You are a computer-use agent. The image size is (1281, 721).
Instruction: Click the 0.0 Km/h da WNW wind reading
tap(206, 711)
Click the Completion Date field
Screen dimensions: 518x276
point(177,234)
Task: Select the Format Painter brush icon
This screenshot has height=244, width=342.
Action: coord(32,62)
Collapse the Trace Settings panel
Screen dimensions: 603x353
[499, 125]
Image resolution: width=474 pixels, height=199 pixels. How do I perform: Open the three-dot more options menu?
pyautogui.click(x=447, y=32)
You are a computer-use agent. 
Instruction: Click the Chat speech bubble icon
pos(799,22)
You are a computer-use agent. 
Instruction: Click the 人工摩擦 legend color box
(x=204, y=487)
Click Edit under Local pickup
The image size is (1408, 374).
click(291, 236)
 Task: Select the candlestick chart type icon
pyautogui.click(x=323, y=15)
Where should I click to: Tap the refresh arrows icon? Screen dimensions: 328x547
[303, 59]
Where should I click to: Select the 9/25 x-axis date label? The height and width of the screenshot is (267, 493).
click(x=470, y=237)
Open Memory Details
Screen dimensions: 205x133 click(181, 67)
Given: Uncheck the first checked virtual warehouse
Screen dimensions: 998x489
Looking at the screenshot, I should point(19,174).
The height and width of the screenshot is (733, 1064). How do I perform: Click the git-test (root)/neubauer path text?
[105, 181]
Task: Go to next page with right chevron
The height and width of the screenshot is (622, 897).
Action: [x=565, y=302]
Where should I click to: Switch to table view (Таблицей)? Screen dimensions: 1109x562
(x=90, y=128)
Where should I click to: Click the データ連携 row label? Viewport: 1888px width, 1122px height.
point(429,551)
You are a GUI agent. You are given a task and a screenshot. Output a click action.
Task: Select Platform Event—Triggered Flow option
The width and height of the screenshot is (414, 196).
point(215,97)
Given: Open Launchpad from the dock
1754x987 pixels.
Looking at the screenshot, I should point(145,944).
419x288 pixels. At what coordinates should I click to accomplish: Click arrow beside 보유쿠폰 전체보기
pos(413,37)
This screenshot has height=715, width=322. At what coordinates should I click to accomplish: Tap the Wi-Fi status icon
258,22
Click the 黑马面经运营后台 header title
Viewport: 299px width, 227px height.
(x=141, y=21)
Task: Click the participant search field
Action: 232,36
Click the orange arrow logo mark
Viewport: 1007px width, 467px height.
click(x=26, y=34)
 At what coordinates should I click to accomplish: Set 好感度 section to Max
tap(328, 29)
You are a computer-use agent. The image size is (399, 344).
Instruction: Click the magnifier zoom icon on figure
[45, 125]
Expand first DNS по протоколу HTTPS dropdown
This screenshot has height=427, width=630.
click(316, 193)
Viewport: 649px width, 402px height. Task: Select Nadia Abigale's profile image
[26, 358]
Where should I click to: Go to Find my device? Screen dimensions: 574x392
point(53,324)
============================================================
§ **AIM**:
Copy out the entries character for character, from the first line through the line that contains "pyautogui.click(x=447, y=32)", including both of those lines.

§ **OUTPUT OF THE TASK**:
You are a computer-use agent. The image size is (1281, 721).
Instruction: Click the 0.0 Km/h da WNW wind reading
tap(206, 711)
Click the Completion Date field
Screen dimensions: 518x276
point(177,234)
Task: Select the Format Painter brush icon
This screenshot has height=244, width=342.
Action: coord(32,62)
Collapse the Trace Settings panel
Screen dimensions: 603x353
[499, 125]
Image resolution: width=474 pixels, height=199 pixels. How do I perform: Open the three-dot more options menu?
pyautogui.click(x=447, y=32)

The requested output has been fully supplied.